While such figures will cheer those who see the wealth management “pie” as expanding, offsetting worries about margin-hitting low interest rates and compliance burdens, the report fired a number of warning shots at the sector. It said the wealth management industry has to change in a strategic way to benefit from this rise in wealth. The report said that high net worth individuals hold less than a third of their wealth with a wealth manager, suggesting the potential “share of wallet” has considerable upside potential.
One stumbling block towards wealth industry progress, the report said, is a “subdued level of engagement with wealth managers”. HNW individuals do not see eye to eye on fees, with clients preferring to pay for performance while firms want to charge a fee based on a percentage of assets under management.
Commenting on potential growth for firms able to expand their "share of wallet", David Wilson, head of the strategic analysis group at Capgemini Financial Services, told this news service that this is "a huge opportunity".
One reason why wealth managers do not have a higher share of potential client assets is because some HNW individuals' assets are tied up in operating businesses or forms of real estate, he said. There are also perceived shortcomings in how wealth managers operate that might be deterrents.

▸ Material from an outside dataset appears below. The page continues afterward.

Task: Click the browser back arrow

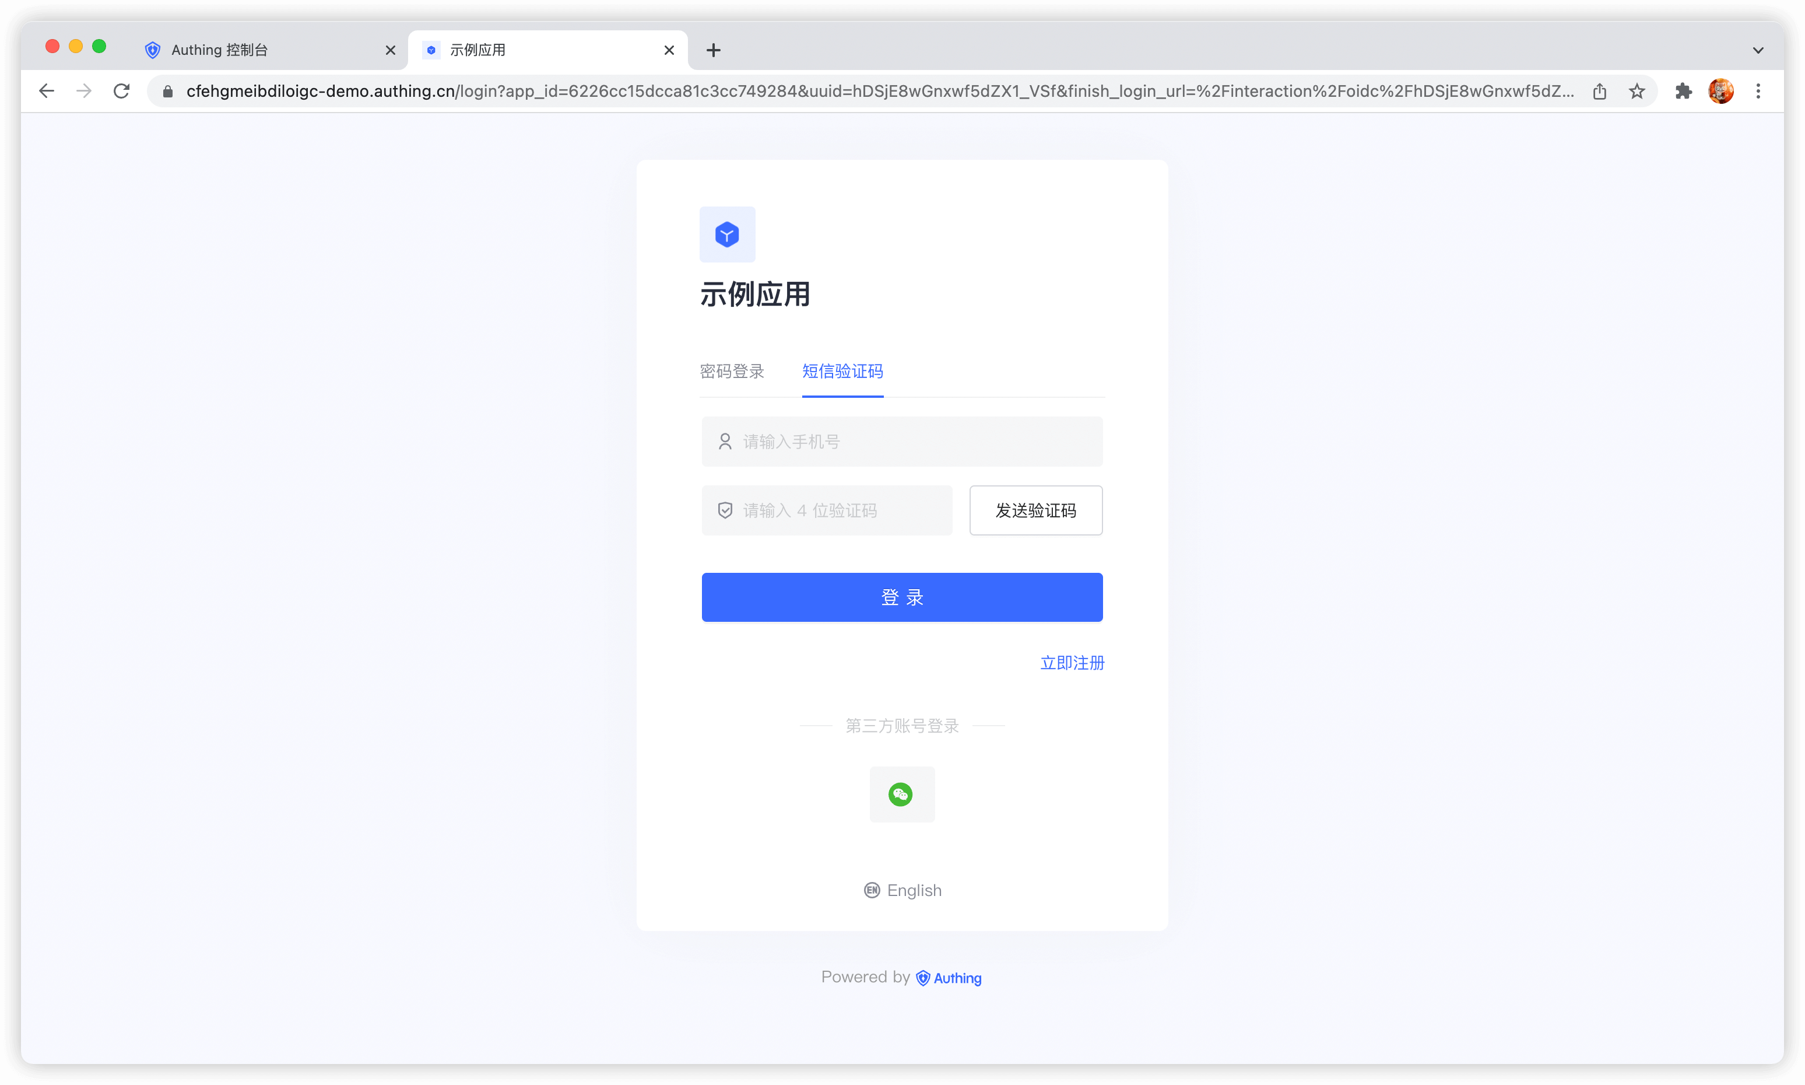Action: point(47,91)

Digital technology and a move towards a "multi-channel" way of doing things among the younger generation open up possibilities for wealth firms to increase their share of potential business, he added. "That is where the opportunity from a digital point of view comes in."
The report also warned that businesses are falling short in using digital technology, leaving themselves at a “startlingly high risk of possible net income loss” – in other words, losing out to upstart fintech firms. The report’s “DigiWealth Maturity Assessment Model", introduced for the first time, shows that companies are underachieving on the digital front.
The survey of attitudes was based on more than 5,200 responses from HNW individuals in 23 countries.